The purpose of this in-class lab is to use R to practice with time series forecasting. The lab should be completed in your group. To get credit, upload your .R script to the appropriate place on Canvas.

For starters

Open up a new R script (named ICL14_XYZ.R, where XYZ are your initials) and add the usual “preamble” to the top:

# Add names of group members HERE
library(tidyverse)
library(wooldridge)
library(broom)
library(magrittr)
library(modelsummary)
library(tsibble)
library(pdfetch)
library(tseries)
library(lubridate) # This package converts dates to a special date numbering system
library(fable)     # This one may take awhile to install
library(feasts)    # You also need to install this one
library(urca)      # and this one

Load the data

First we’ll look at the return on a 3-month treasury bill over the period of 1960q1–1990q4. Second, we’ll read in Google’s and Apple’s stock price data from January 3, 2005 until April 4, 2022.

# T-bill rates by quarter
df1 <- as_tibble(intqrt)
df1 %<>% mutate(quarter = seq(yq('1960:Q1'),yq('1990:Q4'), by = 'quarters')) # create quarter
df1 %<>% select(r3,quarter)

# Stock prices
df2 <- pdfetch_YAHOO(c("goog","aapl"), fields = c("adjclose"), 
                     from = as.Date("2005-01-01"),
                     to = as.Date("2022-04-04"),
                     interval = "1d") %>%
       as.data.frame %>% rownames_to_column(var="date") %>%
       as_tibble %>% mutate(date=ymd(date)) # create date variable

Declare as time series objects

df1 %<>% as_tsibble(index=quarter)
df2 %<>% as_tsibble(index=date) %>% # aggregate from daily to weekly
           index_by(year_week = yearweek(date)) %>%
          summarize(goog = mean(goog, na.rm=TRUE),
                    aapl = mean(aapl, na.rm=TRUE))

Plot time series data

Let’s have a look at the 3-month T-bill return for the US over the period 1960–1990:

autoplot(df1) + xlab("Year") + ylab("T-bill return")
## Plot variable not specified, automatically selected `.vars = r3`

And now the Google adjusted closing price:

autoplot(df2) + xlab("Year") + ylab("Price")
## Plot variable not specified, automatically selected `.vars = goog`

Testing for a unit root

Let’s test for a unit root in each of the time series. The way to do this is the Augmented Dickey-Fuller (ADF) test, which is available as adf.test() in the tseries package.

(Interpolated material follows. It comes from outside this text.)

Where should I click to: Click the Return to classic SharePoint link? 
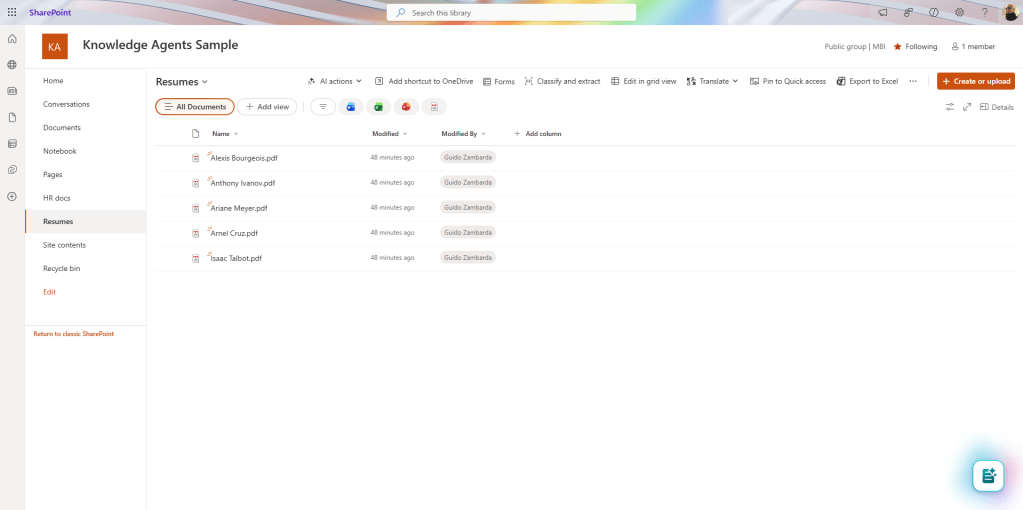click(x=73, y=334)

The function tests \(H_0: \text{Unit Root}, H_a: \text{Stationary}\).

adf.test(df1$r3, k=1)
adf.test(df2$goog, k=1)
## Warning in adf.test(df2$goog, k = 1): p-value greater than printed p-value
adf.test(df2$aapl, k=1)
## Warning in adf.test(df2$aapl, k = 1): p-value greater than printed p-value
  1. Which of these time series has a unit root, according to the ADF test? Explain what the consequences are of analyzing a time series that contains a unit root.

Estimating AR(1) models

To alternatively examine the unit root, we can estimate AR(1) models for each series:

est.tbill <- lm(r3 ~ lag(r3,1), data=df1)
est.goog  <- lm(goog ~ lag(goog,1), data=df2)
est.aapl  <- lm(aapl ~ lag(aapl,1), data=df2)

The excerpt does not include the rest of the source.